On the bright side, because there definitely is one, it means I don’t have to have any additional medication and it also means we can get on with our IVF cycle sooner, well immediately. Having ovulated today I’m back at the clinic for blood tests on Tuesday. I’m having the long protocol as that yielded a good egg collection last time so I’ll start my down regs in the next week or so I think.
I’m excited to finally get started again. It feels right after everything that has happened recently (going off sick from work, then finally resigning) I feel like I can completely focus on the treatment, give it everything I’ve got.
I am nervous though. By Christmas we’ll have an answer. That scares me, but at least we’ll know one way or the other.
So, here goes everything. Wish me luck!
I recently ‘celebrated’ my birthday. 37. Wow. Not quite sure how I got there. The interesting thing though is that the age seemed to wash over me. This is unusual given that I was so against growing up when I was younger I resisted wearing my first bra until I absolutely had to. Growing older is not something I’m generally happy to give in to. But this time I didn’t even question the age, it was having a birthday at all that was the problem. Put simply I just don’t have any joy in my life at the moment and having to feel happy about something, having lots of people wish me ‘Happy’ birthday just seemed ridiculous. As far as I was concerned the only point of my birthday this year was to have a benchmark to what is happening in my life on my birthday next year. It can’t be any worse can it!? Surely.
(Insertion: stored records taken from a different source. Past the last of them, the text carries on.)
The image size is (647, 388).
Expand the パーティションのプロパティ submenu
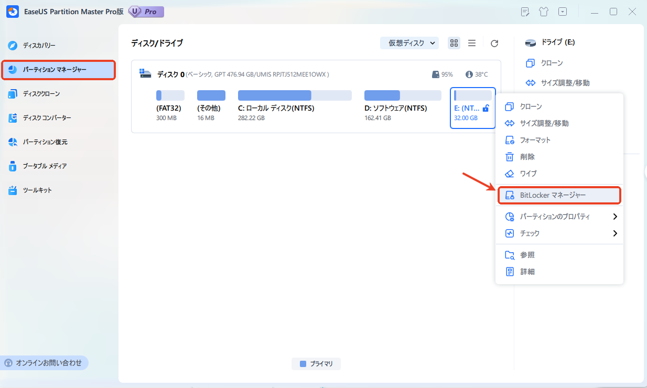[x=556, y=216]
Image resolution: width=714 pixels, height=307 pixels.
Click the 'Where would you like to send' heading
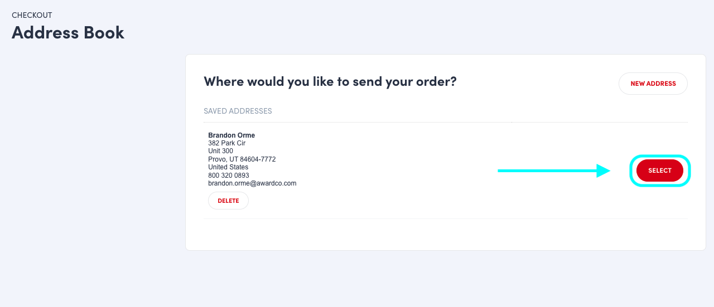click(330, 81)
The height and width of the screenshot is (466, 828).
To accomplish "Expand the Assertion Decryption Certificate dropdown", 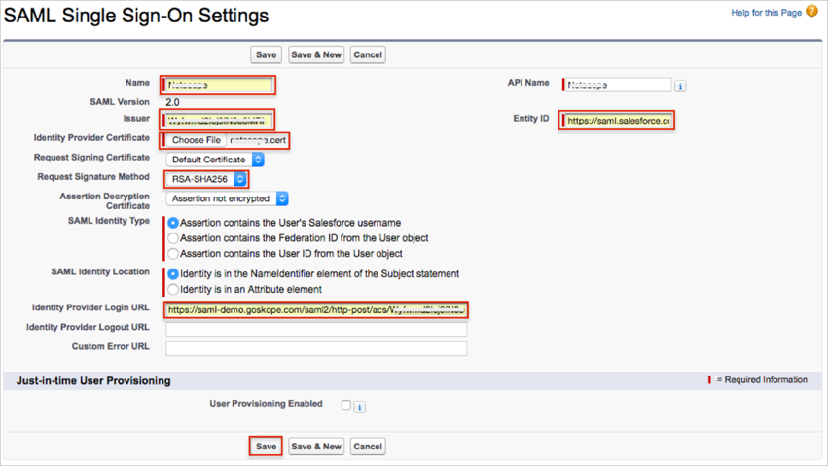I will click(228, 198).
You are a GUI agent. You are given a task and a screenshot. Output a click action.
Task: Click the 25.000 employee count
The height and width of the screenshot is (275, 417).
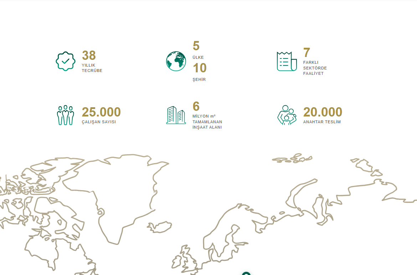point(101,112)
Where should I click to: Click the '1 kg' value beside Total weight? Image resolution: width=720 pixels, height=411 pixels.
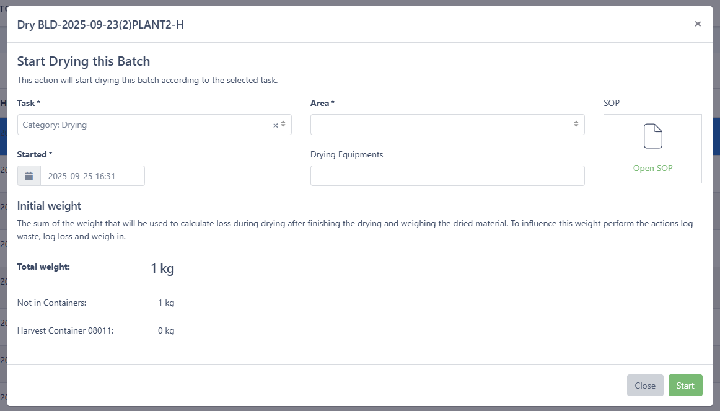pyautogui.click(x=162, y=268)
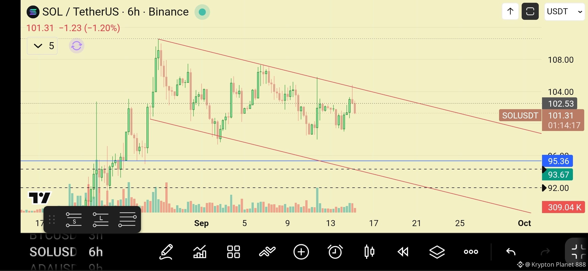Open the compare lines icon
This screenshot has height=271, width=588.
click(267, 252)
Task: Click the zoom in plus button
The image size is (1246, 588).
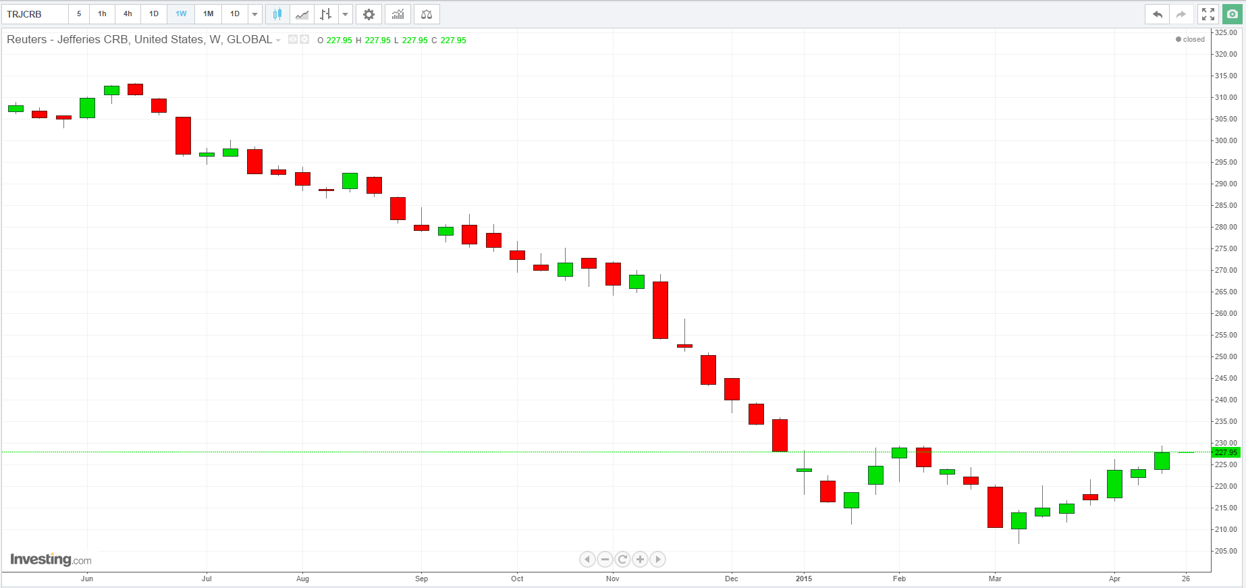Action: click(641, 559)
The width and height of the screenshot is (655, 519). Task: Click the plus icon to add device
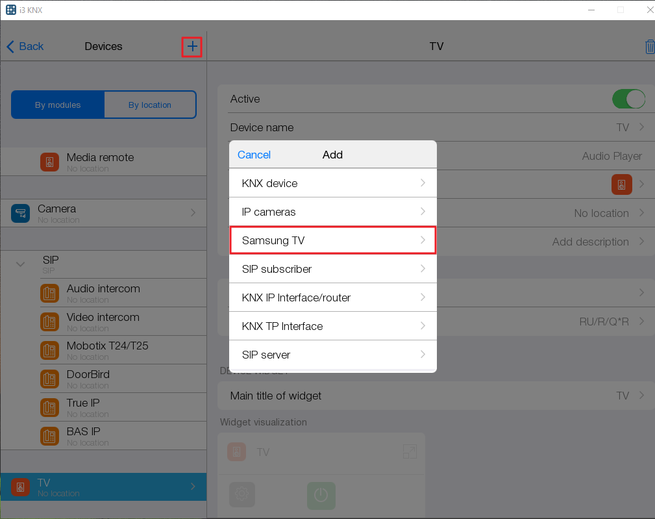point(192,47)
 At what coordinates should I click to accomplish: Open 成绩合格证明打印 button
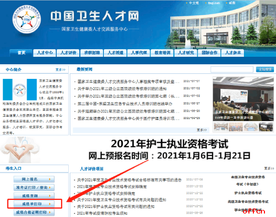[34, 212]
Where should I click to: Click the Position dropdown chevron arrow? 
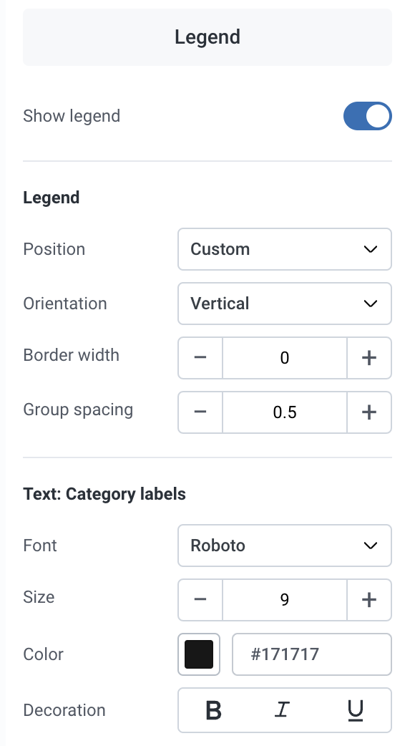[371, 249]
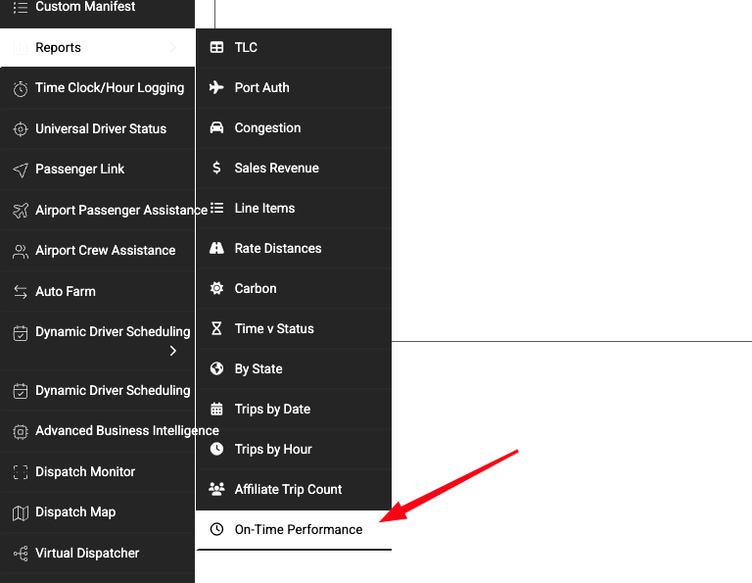Go to Virtual Dispatcher
The image size is (752, 583).
click(87, 553)
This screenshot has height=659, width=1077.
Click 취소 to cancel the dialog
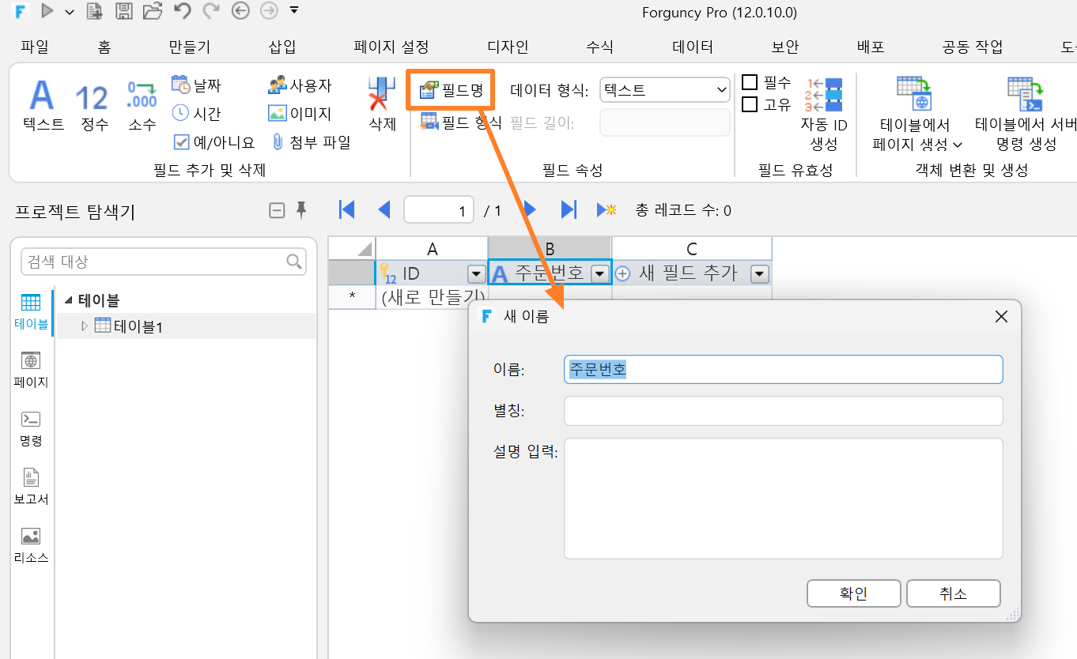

My poor family and friends, I told them all this and explained that I didn’t want cards that said ‘Happy’ Birthday, I’m such a misery!
My poor husband too, I think he was really worried, he wanted me to have a nice day, as did everyone else. And you know what, even though I fought it, I had a lovely day. It was good because of the small stuff. I had lots of cards to open. My husband made me breakfast. Then we pottered around the shops and received such wonderful customer service in one particular shop that it completely made my day.
I even had Happy Birthday sung to me by my family and managed to take it graciously. It reminded me I need to be thankful of what I do have. A wonderful family who all care about me. Great friends who are always thinking of me. An amazing husband who would do anything for me. I can only hope that on my next birthday (and on lots of unbirthdays in the meantime too) that I remember this and am grateful. (Gosh, this is me gushing!)
So, even if it’s just an excuse to get together and eat chocolate cake guilt free, it’s worth having a birthday. Belated or advanced ‘Happy’ Birthdays to everyone going through fertility treatment. It may not be the happiest but may it remind you that there are good times, even small, all around, every day.